Architectural drawings of the new Transplant & Cellular Therapy outpatient center
Pictured: The new Transplant & Cellular Therapy Outpatient Clinic will be located on 6 North, formerly the pediatric and inpatient care unit.

The Outpatient Clinic for Roswell Park's Transplant & Cellular Therapy (TCT) Center will move to a larger home this month to support future outpatient treatment with cellular therapies and enhance TCT patient care.

The expanded services will help introduce clinical trials of promising new treatments for patients with cancer and hematologic (blood) disorders such as sickle cell anemia. The new center will continue to treat patients receiving immune effector cellular (IEC) therapies as part of a clinical trial, as well as those receiving new FDA-approved treatments. Three new IEC treatments are expected to receive FDA approval this year.

Once the COVID-19 pandemic is controlled, the new TCT center will make it possible for select patients undergoing TCT — including blood and marrow transplant (BMT) and adoptive cellular therapies — to receive all or part of their treatment on an outpatient basis. Currently patients are hospitalized for up 21 days or longer following cellular therapy.

Stephen Schinnagel, MS, TCT Program Administrator, notes that the center will open on 6 North, formerly the pediatric and inpatient care unit. Features include:

  • Twelve larger multipurpose rooms to support outpatient services, including medical procedures
  • Increased infusion space to deliver outpatient therapies
  • A dedicated in-clinic phlebotomy area for point-of-care service
  • A private intake and assessment area
  • Private restrooms in every exam room
  • A mobile computing system to streamline clinic workflow

The TCT program cares for patients receiving blood and marrow transplant (BMT) or other cellular therapies, including adoptive cellular therapies (for example, Chimeric Antigen Receptor (CAR) T-cell therapy), utilizing modified T-cells to harness the immune system to better target the cancer.

Roswell Park was among the first BMT centers in the world and among the first authorized to treat patients with FDA-approved cellular therapies for relapsed acute lymphocytic leukemia, diffuse large B cell lymphoma and mantle cell lymphoma (with — respectively — Kymriah (tisagenlecleucel), Yescarta (axicabtagene ciloleucel) and Tecartus (brexucabtagene autoleucel)).

It’s expected that the FDA will approve new cellular therapies in 2021 to treat solid tumors (using tumor-infiltrating lymphocytes (TILs)), lymphoma and multiple myeloma. Roswell Park patients already have had access to new IEC therapies through clinical research protocols.
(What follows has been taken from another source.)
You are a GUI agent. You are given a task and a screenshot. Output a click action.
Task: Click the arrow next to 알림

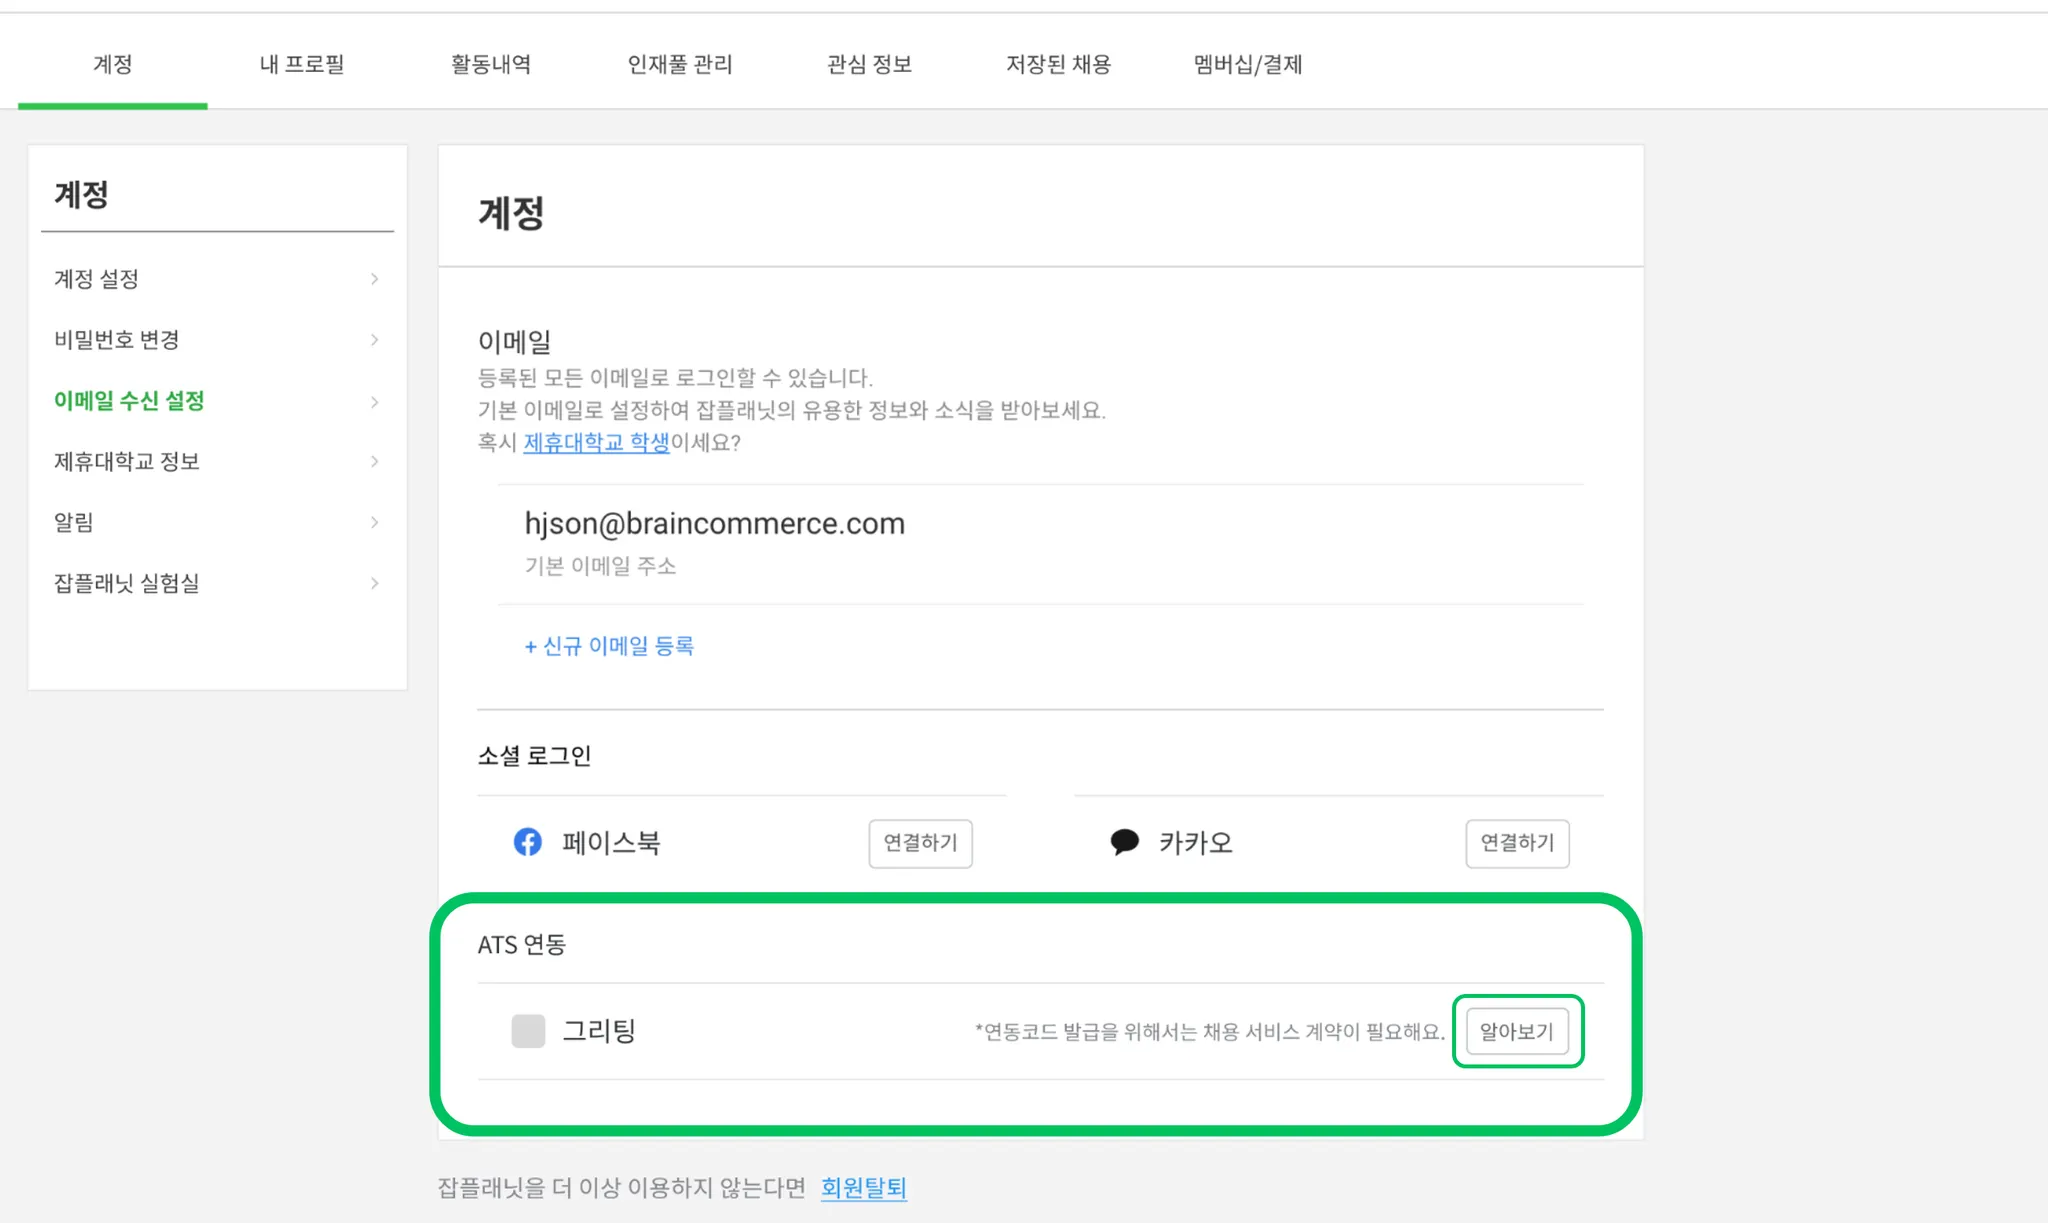[x=374, y=522]
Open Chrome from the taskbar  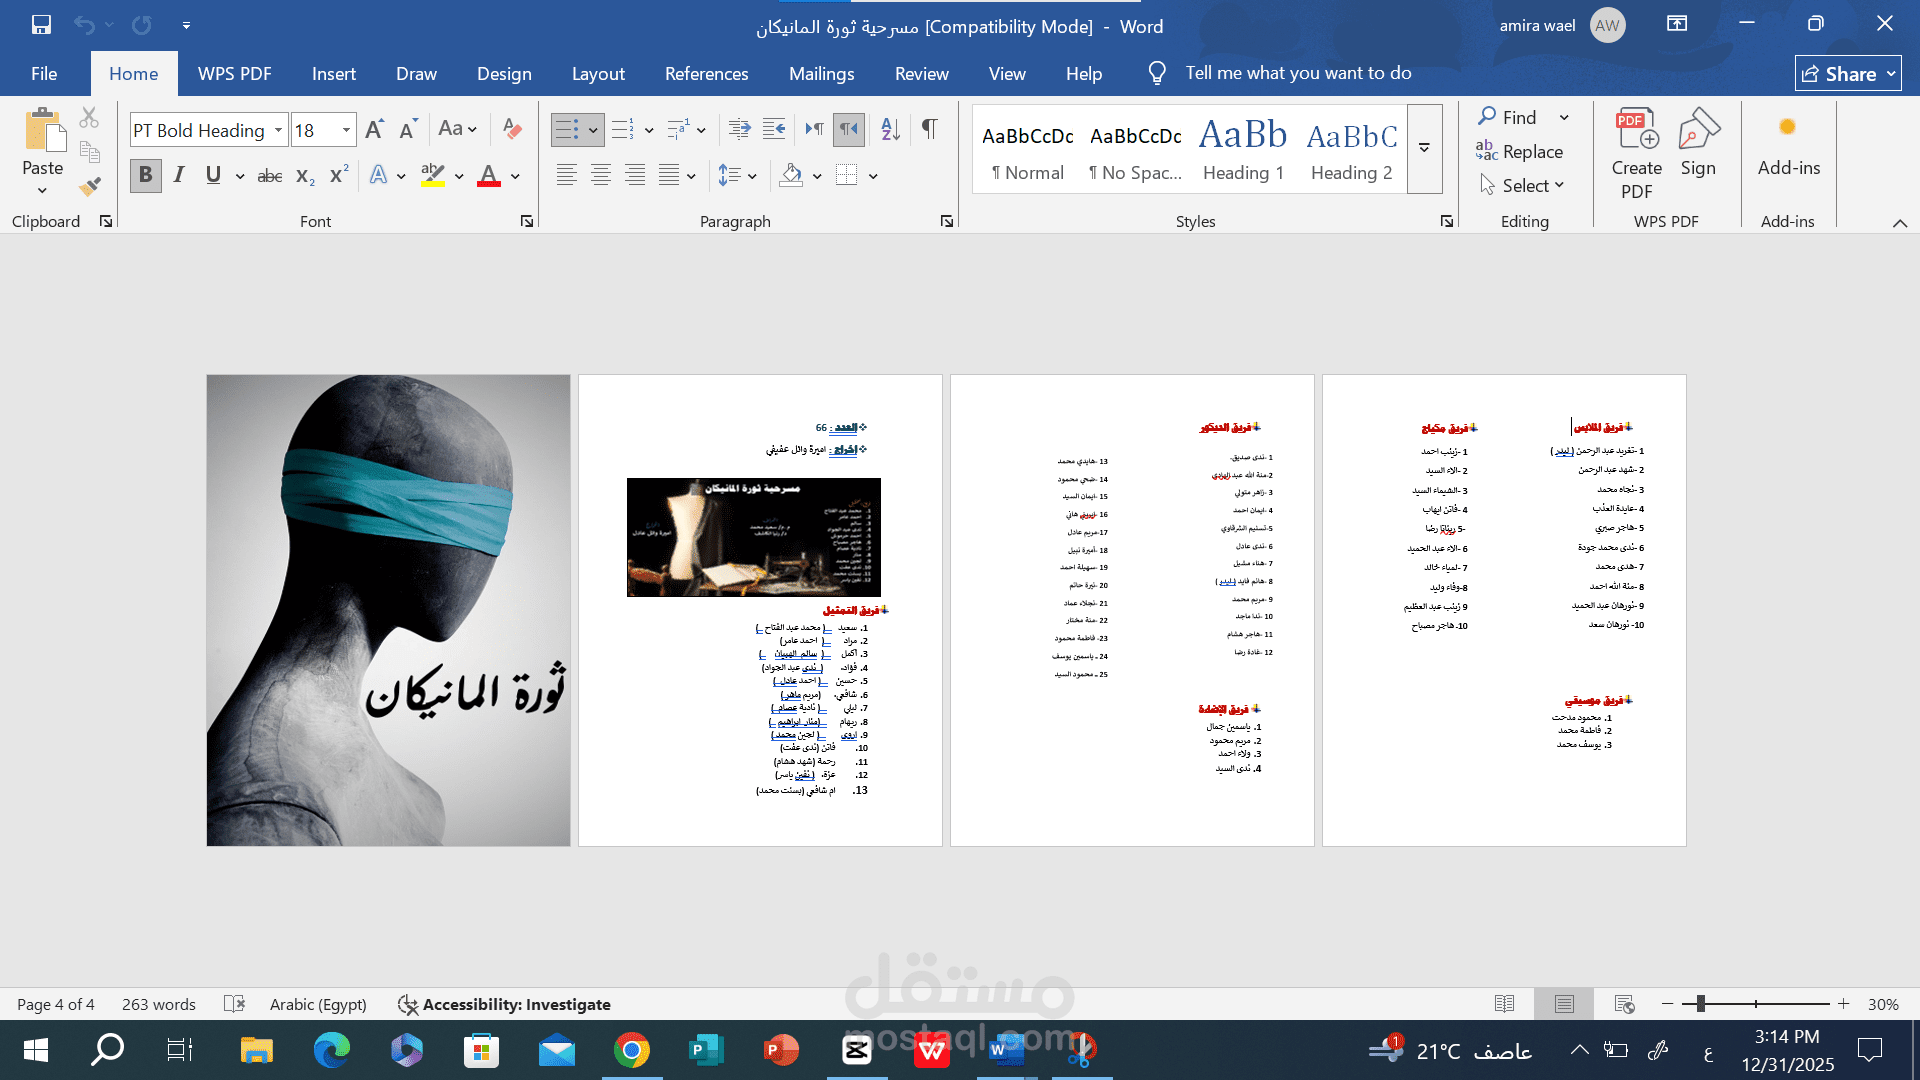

The Roswell Park TCT program is FACT-certified, a global standard for delivering the highest-quality patient care in cellular therapies, and certified to deliver IEC therapy to meet to strict FDA standards. The clinical staff’s expertise, along with the resources and expanded space of the new outpatient center, will help Roswell Park “provide a new level of care,” Schinnagel says.